PROVIDED INFORMATION Start Marker
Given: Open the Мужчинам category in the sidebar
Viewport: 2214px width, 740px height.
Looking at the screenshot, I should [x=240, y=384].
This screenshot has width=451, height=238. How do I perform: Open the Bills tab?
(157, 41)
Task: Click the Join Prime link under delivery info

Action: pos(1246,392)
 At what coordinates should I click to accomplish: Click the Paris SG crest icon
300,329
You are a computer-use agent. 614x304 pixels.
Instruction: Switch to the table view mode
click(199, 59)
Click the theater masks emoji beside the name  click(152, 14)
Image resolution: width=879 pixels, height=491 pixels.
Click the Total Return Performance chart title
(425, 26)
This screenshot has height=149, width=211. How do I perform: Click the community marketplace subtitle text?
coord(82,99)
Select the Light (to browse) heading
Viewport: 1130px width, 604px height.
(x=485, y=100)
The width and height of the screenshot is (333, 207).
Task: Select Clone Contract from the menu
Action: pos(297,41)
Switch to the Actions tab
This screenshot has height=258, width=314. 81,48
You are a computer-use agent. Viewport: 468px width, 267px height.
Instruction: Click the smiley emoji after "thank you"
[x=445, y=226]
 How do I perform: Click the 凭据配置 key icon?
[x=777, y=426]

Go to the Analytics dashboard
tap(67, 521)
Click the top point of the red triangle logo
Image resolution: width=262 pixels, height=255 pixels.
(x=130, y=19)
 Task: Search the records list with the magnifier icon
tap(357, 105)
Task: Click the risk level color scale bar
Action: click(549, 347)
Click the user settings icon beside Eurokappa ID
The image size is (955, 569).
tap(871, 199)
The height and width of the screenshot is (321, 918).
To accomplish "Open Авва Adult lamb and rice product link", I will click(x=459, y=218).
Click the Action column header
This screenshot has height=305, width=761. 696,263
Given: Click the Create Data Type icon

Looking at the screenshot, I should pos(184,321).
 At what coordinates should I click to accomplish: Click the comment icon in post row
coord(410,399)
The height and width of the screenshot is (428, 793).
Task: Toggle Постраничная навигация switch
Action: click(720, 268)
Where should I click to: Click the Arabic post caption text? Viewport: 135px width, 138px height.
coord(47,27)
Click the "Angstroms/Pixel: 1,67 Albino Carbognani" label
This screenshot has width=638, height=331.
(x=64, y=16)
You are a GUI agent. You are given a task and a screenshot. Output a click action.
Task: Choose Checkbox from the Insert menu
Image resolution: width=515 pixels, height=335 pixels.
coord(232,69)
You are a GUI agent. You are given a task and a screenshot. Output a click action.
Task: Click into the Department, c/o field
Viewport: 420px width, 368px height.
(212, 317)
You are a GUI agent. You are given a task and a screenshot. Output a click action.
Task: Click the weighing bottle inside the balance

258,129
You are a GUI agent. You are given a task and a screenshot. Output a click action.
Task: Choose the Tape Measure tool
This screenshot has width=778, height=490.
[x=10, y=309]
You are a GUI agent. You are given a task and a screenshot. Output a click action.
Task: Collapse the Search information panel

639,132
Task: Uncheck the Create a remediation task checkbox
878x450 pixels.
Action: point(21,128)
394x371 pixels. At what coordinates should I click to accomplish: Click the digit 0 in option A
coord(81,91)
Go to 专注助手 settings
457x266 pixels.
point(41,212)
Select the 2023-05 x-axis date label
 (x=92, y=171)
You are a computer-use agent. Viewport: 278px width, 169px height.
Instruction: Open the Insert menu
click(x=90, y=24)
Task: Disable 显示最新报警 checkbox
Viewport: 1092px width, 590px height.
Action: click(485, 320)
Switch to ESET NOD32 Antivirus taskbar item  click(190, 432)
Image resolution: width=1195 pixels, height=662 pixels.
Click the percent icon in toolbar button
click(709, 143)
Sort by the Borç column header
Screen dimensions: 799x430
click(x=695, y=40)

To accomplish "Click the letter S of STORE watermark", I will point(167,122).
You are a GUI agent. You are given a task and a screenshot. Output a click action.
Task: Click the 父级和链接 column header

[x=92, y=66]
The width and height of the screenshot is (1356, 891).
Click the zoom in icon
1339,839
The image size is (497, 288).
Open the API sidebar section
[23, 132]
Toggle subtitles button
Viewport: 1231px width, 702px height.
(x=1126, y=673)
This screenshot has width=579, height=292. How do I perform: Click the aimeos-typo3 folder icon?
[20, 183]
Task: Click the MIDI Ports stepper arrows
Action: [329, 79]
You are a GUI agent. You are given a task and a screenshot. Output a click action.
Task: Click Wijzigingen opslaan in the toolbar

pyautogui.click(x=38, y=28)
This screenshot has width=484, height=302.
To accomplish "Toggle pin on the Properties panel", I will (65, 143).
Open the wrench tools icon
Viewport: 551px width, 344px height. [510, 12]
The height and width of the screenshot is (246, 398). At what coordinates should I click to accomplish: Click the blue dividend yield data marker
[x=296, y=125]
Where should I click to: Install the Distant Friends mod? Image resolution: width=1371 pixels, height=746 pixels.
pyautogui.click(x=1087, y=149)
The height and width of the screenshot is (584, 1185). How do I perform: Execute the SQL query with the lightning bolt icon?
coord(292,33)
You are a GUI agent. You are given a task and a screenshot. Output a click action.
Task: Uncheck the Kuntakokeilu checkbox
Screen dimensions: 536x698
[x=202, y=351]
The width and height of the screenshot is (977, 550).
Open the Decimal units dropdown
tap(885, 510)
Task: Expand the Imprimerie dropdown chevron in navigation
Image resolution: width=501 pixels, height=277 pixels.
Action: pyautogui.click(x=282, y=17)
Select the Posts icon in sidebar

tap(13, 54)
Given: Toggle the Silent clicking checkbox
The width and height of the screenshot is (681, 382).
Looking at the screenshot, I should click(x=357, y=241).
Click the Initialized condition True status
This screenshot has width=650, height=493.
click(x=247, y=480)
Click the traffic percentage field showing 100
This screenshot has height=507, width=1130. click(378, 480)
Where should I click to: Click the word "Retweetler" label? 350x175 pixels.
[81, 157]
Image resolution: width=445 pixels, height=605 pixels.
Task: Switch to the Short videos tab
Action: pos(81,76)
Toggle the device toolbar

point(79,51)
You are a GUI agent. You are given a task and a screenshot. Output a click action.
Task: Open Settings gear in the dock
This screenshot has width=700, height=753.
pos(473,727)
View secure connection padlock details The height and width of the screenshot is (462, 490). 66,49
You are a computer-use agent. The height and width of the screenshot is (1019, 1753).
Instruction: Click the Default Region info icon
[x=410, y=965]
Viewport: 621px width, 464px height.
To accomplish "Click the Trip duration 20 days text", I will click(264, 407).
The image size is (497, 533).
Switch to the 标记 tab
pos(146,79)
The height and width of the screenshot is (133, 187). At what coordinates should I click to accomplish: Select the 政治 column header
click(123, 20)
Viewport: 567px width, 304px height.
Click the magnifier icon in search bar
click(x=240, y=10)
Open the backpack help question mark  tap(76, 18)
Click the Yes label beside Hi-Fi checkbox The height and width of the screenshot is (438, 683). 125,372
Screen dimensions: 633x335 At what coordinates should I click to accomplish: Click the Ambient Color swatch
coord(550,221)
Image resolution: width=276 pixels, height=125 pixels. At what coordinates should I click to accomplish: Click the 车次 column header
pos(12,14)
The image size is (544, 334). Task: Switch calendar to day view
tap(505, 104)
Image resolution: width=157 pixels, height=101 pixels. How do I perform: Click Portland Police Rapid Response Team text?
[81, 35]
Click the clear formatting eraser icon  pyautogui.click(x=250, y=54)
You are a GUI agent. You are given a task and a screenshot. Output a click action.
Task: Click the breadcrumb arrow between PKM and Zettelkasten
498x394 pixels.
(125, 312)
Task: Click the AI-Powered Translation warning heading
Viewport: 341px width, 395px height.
PROVIDED INFORMATION End Marker
TASK PROMPT: Set down the lines of the records exactly, from the first one through the line containing "Click the theater", and add nothing else.

ANSWER FOR THE TASK:
Given: Open the Мужчинам category in the sidebar
Viewport: 2214px width, 740px height.
Looking at the screenshot, I should [x=240, y=384].
This screenshot has width=451, height=238. How do I perform: Open the Bills tab?
(157, 41)
Task: Click the Join Prime link under delivery info

Action: pos(1246,392)
 At what coordinates should I click to accomplish: Click the Paris SG crest icon
300,329
You are a computer-use agent. 614x304 pixels.
Instruction: Switch to the table view mode
click(199, 59)
Click the theater masks emoji beside the name  click(152, 14)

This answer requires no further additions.